Copy each line below without leaving any out.

**Pixel coordinate grounding data:**
────────────────────

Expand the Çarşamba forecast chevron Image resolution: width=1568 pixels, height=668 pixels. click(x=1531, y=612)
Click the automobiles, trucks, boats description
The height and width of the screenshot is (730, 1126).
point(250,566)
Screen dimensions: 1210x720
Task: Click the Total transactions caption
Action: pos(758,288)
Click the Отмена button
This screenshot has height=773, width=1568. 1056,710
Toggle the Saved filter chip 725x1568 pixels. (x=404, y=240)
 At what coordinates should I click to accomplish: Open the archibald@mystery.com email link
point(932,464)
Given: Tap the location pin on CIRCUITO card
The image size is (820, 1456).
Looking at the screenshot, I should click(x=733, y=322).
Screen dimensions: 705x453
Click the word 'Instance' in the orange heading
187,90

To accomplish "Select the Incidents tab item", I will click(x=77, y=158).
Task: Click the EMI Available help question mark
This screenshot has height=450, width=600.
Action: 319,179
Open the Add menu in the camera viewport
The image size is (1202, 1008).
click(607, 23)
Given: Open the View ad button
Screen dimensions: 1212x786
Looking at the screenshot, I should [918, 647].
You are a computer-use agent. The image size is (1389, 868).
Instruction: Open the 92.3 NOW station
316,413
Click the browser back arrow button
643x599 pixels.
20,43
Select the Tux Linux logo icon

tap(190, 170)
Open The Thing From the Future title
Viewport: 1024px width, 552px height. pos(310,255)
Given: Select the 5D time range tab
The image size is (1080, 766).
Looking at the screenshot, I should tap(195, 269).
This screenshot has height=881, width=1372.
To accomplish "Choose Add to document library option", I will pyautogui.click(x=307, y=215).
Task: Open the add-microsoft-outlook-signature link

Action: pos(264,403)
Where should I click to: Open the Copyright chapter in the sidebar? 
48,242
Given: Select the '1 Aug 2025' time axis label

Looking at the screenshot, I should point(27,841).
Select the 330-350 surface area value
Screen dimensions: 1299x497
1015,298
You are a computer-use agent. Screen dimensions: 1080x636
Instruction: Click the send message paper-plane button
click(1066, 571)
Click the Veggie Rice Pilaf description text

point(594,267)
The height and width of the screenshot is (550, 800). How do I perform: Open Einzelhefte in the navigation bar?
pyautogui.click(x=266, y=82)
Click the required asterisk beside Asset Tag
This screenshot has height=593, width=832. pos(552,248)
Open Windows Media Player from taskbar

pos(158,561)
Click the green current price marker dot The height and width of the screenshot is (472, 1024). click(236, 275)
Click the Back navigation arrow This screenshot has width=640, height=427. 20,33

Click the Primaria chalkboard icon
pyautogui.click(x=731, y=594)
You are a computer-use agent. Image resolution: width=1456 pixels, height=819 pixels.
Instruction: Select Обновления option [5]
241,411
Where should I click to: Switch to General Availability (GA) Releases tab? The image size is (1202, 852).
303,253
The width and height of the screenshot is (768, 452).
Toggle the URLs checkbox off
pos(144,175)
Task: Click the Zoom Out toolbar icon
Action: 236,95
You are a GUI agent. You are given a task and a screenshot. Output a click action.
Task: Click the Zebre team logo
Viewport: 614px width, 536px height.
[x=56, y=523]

────────────────────

**Result of this task:**
Expand the Çarşamba forecast chevron Image resolution: width=1568 pixels, height=668 pixels. click(x=1531, y=612)
Click the automobiles, trucks, boats description
The height and width of the screenshot is (730, 1126).
point(250,566)
Screen dimensions: 1210x720
Task: Click the Total transactions caption
Action: pos(758,288)
Click the Отмена button
This screenshot has height=773, width=1568. 1056,710
Toggle the Saved filter chip 725x1568 pixels. (x=404, y=240)
 At what coordinates should I click to accomplish: Open the archibald@mystery.com email link
point(932,464)
Given: Tap the location pin on CIRCUITO card
The image size is (820, 1456).
Looking at the screenshot, I should click(x=733, y=322).
Screen dimensions: 705x453
Click the word 'Instance' in the orange heading
187,90

To accomplish "Select the Incidents tab item", I will click(x=77, y=158).
Task: Click the EMI Available help question mark
This screenshot has height=450, width=600.
Action: 319,179
Open the Add menu in the camera viewport
The image size is (1202, 1008).
click(607, 23)
Given: Open the View ad button
Screen dimensions: 1212x786
Looking at the screenshot, I should [918, 647].
You are a computer-use agent. The image size is (1389, 868).
Instruction: Open the 92.3 NOW station
316,413
Click the browser back arrow button
643x599 pixels.
20,43
Select the Tux Linux logo icon

tap(190, 170)
Open The Thing From the Future title
Viewport: 1024px width, 552px height. pos(310,255)
Given: Select the 5D time range tab
The image size is (1080, 766).
Looking at the screenshot, I should tap(195, 269).
This screenshot has height=881, width=1372.
To accomplish "Choose Add to document library option", I will pyautogui.click(x=307, y=215).
Task: Open the add-microsoft-outlook-signature link

Action: pos(264,403)
Where should I click to: Open the Copyright chapter in the sidebar? 
48,242
Given: Select the '1 Aug 2025' time axis label

Looking at the screenshot, I should point(27,841).
Select the 330-350 surface area value
Screen dimensions: 1299x497
1015,298
You are a computer-use agent. Screen dimensions: 1080x636
Instruction: Click the send message paper-plane button
click(1066, 571)
Click the Veggie Rice Pilaf description text

point(594,267)
The height and width of the screenshot is (550, 800). How do I perform: Open Einzelhefte in the navigation bar?
pyautogui.click(x=266, y=82)
Click the required asterisk beside Asset Tag
This screenshot has height=593, width=832. pos(552,248)
Open Windows Media Player from taskbar

pos(158,561)
Click the green current price marker dot The height and width of the screenshot is (472, 1024). click(236, 275)
Click the Back navigation arrow This screenshot has width=640, height=427. 20,33

Click the Primaria chalkboard icon
pyautogui.click(x=731, y=594)
You are a computer-use agent. Image resolution: width=1456 pixels, height=819 pixels.
Instruction: Select Обновления option [5]
241,411
Where should I click to: Switch to General Availability (GA) Releases tab? The image size is (1202, 852).
303,253
The width and height of the screenshot is (768, 452).
Toggle the URLs checkbox off
pos(144,175)
Task: Click the Zoom Out toolbar icon
Action: 236,95
You are a GUI agent. You are given a task and a screenshot. Output a click action.
Task: Click the Zebre team logo
Viewport: 614px width, 536px height.
[x=56, y=523]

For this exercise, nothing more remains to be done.